Take Boeing for example. It would be very difficult as a company from a management, cost and competitive viewpoint to have every capability under the Boeing roof to produce everything ever needed for every single type of aircraft (commercial and military), sats of all kinds, spacecraft of all kinds and every other program they are involved in.
I think that in the rocket industry horizontal integration often does not add value. One of the reasons why horizontal integration works, is if the item or part has a larger market than just your own product. The cost per unit could be spread over far more units than you could produce yourself.
Jet engines for instance, aircraft often get their engines replaced. One model of jet engine can be used in more than a single model of airplane both civilian and military and thus having aircraft manufactures separate from engine manufactures works. Boeing makes the air frame and say GE makes the engine.

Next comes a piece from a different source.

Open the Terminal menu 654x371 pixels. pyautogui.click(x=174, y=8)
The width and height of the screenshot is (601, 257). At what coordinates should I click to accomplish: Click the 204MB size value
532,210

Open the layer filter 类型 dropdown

Another more likely example might be tires and automobiles. Both new and used autos need tires and thus there is a huge market for tires and tire companies like Firestone could offer cheaper tires to auto companies like Ford because they were selling tires to both new and used cars made by Ford as well as others.
Solar panels and satellites might be an third. There are more than one satellite manufacture(Boeing, Orbital, Lockheed Martin, and others each build satellites) and thus there is an market for ATK’s solar panels.

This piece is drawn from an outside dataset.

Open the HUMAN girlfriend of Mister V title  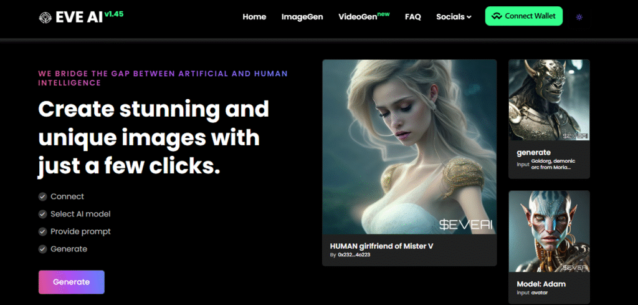point(381,246)
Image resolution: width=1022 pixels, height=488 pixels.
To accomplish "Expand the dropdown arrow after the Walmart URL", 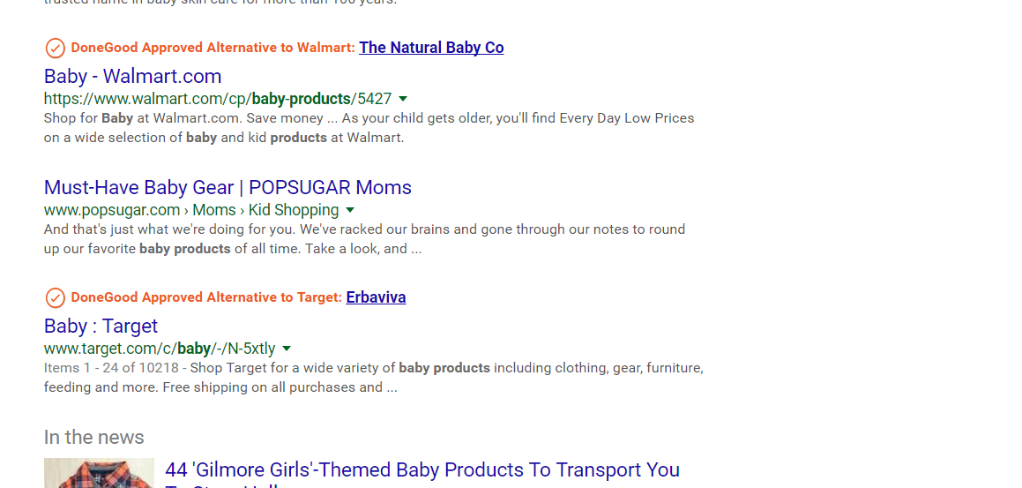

With rocket parts and rocket engines there really is not a huge market to spread costs over many units. ULA was until recently an monopoly. The RD-180 is only cheaper because it is not manufactured in the US. Which for a rocket meant to launch national security payloads saved some money, but just added risk. About the only engines that might be used across more than a single type of rocket are upper stage ones like the RL-10 or some of the solid fueled ones.

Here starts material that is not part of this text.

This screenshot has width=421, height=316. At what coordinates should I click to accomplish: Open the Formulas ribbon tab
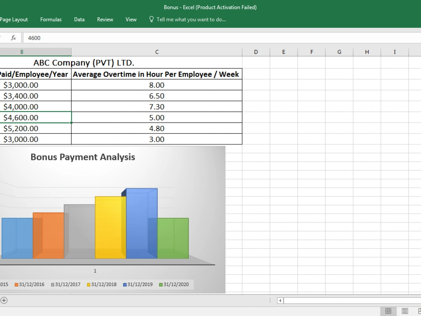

I think there may be many inefficiencies built into the standard model of rocket manufacture. The one that ULA uses that don’t make sense and simply add cost or risk. There are not enough rocket manufactures as well as rocket models to spread the cost over multiple units over and instead of save money it just adds costs with more overhead and supplier risk. ATK for instance is not the only solar panel manufacturer and it's panels could be replaced but replacing the RD-180 on Atlas is an major problem.